COPIKTRA (duvelisib)
SELF ADMINISTRATION - ORAL
Indications for Prior Authorization:
Copiktra is a kinase inhibitor indicated for the treatment of adult patients with:
- Relapsed or refractory chronic lymphocytic leukemia (CLL) or small lymphocytic lymphoma (SLL) after at least two prior therapies.
Coverage criteria:
For diagnosis of relapsed or refractory chronic lymphocytic leukemia (CLL) or small lymphocytic lymphoma (SLL):
- Patient is 18 years of age or older, AND
- Prescribed by or in consultation with an oncologist, AND
- Patient has tried and failed at least two prior systemic therapies.
Reauthorization Criteria:
For diagnosis of CLL or SLL:
- Patient dies not show evidence of progressive disease while on Copiktra therapy.

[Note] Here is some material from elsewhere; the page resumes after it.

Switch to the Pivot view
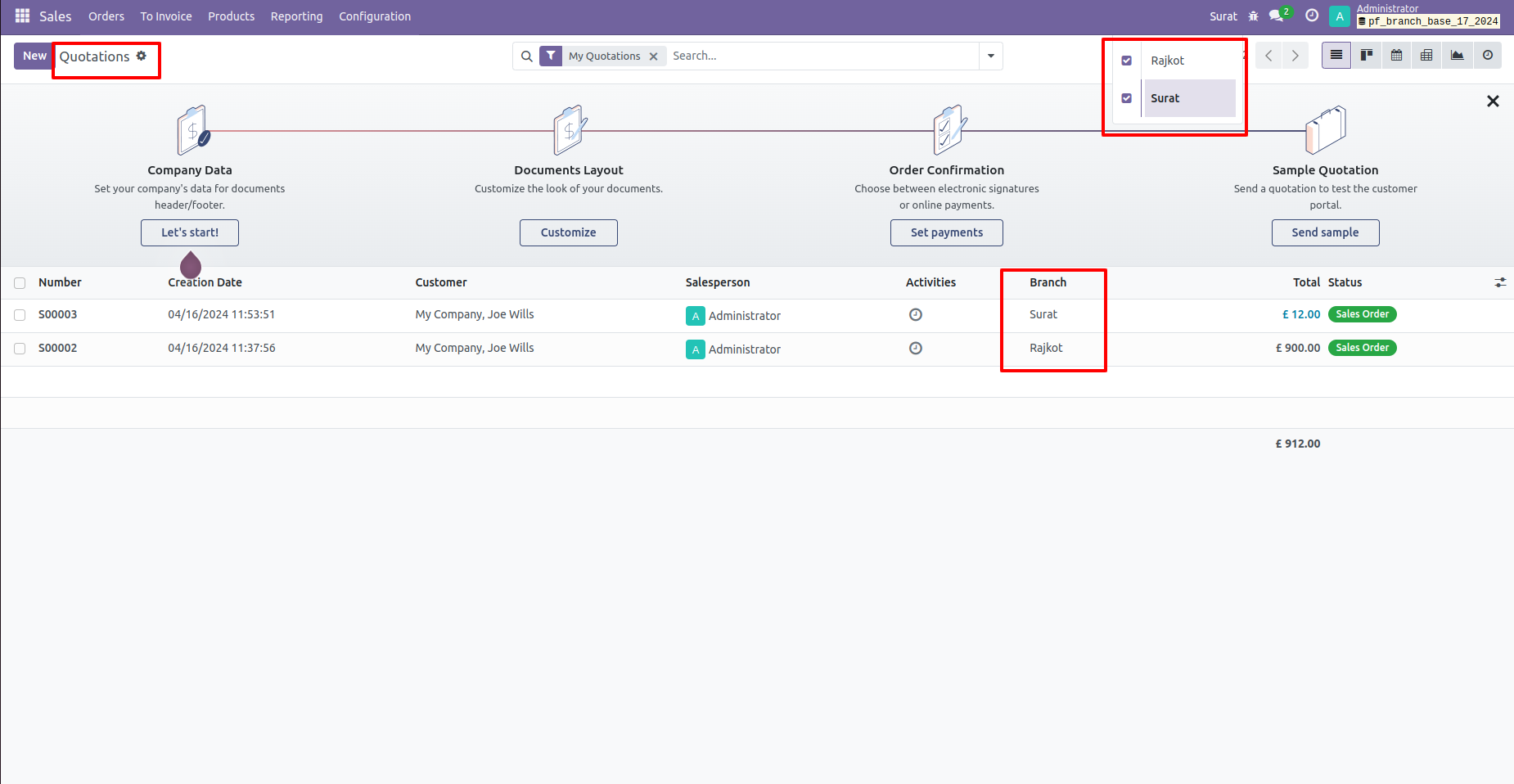Image resolution: width=1514 pixels, height=784 pixels. [1426, 56]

Authorization is not covered for the following:
- The use of this drug for indications not listed in this policy does not meet the coverage criteria established by the Western Health Advantage (WHA) Pharmacy and Therapeutics (P&T) Committee.
Policy Updates:
- 09/03/2019 - coverage criteria review
- 05/17/2022 - removed criteria management of drug-drug interactions; added reauthorization criteria; removed coverage criteria for relapsed or refractory follicular lymphoma (FL) indication due to withdrawal by the FDA.